AMF daemon in OpenAirInterface V2.2.0 crashes upon receipt of malformed NGAP control-plane messages containing mismatched procedure codes or PDU type violations (e.g., successfulOutcome where InitiatingMessage is required). Remote attackers can trigger denial of service without authentication (CVSS AV:N/PR:N), exploiting improper input validation (CWE-20) in 5G core network signaling. Publicly available exploit code exists, SSVC framework classifies as automatable with partial technical impact, and EPSS data not provided but attack simplicity (AC:L) indicates low barrier to exploitation.
Core FTP 2.0 build 653 contains a denial of service vulnerability in the PBSZ command that allows unauthenticated attackers to crash the service by sending a malformed command with an oversized. Rated high severity (CVSS 8.7), this vulnerability is remotely exploitable, no authentication required, low attack complexity. Public exploit code available and no vendor patch available.
FileZilla 3.40.0 contains a denial of service vulnerability in the local search functionality that allows local attackers to crash the application by supplying a malformed path string. Rated medium severity (CVSS 6.9), this vulnerability is no authentication required, low attack complexity. Public exploit code available and no vendor patch available.

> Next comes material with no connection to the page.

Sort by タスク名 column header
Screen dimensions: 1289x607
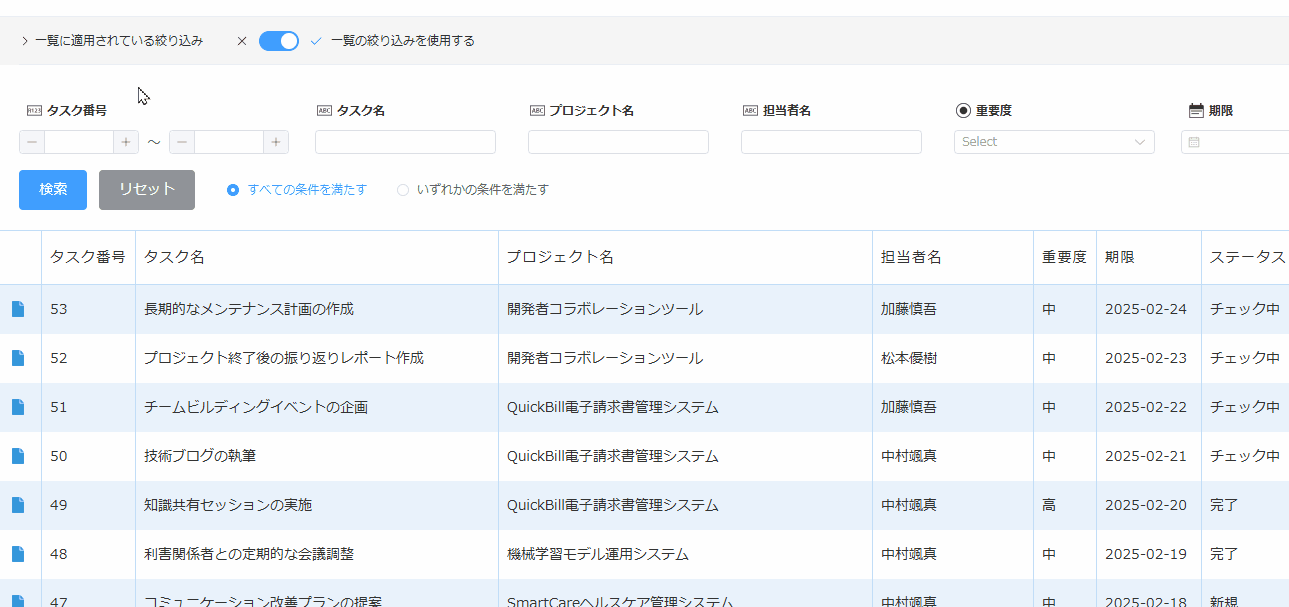pyautogui.click(x=174, y=257)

WinRAR 5.61 contains a denial of service vulnerability that allows local attackers to crash the application by placing a malformed winrar.lng language file in the installation directory. Rated medium severity (CVSS 6.9), this vulnerability is no authentication required, low attack complexity. Public exploit code available and no vendor patch available.
TaskInfo 8.2.0.280 contains a local buffer overflow vulnerability that allows attackers to crash the application by supplying oversized input to registration fields. Rated medium severity (CVSS 6.9), this vulnerability is no authentication required, low attack complexity. Public exploit code available and no vendor patch available.
SpotAuditor 3.6.7 contains a local buffer overflow vulnerability in the Base64 Password Decoder component that allows attackers to crash the application. Rated medium severity (CVSS 6.9), this vulnerability is no authentication required, low attack complexity. Public exploit code available and no vendor patch available.
River Past Ringtone Converter 2.7.6.1601 contains a local buffer overflow vulnerability that allows attackers to crash the application by supplying oversized input to activation fields. Rated medium severity (CVSS 6.9), this vulnerability is no authentication required, low attack complexity. Public exploit code available and no vendor patch available.